And later that night they are in bed, Franz with a beer resting on his stomach, his head on the pillow, his eyes on the ceiling, Mieze on the edge of the bed polishing one of her boots, she is whistling, he is trying to figure out what song it is, it sounds familiar, but he can’t, no he can’t figure out the tune, and he doesn’t ask her.
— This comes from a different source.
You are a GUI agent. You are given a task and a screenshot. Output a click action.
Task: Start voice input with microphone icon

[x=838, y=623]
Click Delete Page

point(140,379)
Mieze looks up at Franz and thinks about the last scene of the film, the way the film suddenly goes blank, suddenly goes white, it made her think of that line by Percy Bysshe Shelley, the one about the bright singular white light of eternity, something like that, something along those lines, she can’t remember precisely.

A window in Berlin. A train in Chicago inching toward at a halt. A thread of black smoke rising in a certain scene in Memphis. Toward numerous night skies.

Return of the Holy Beasts

I was watching the film about the Catholic school, a French film with atrocious subtitles. I was twelve and in the living room of an otherwise empty house.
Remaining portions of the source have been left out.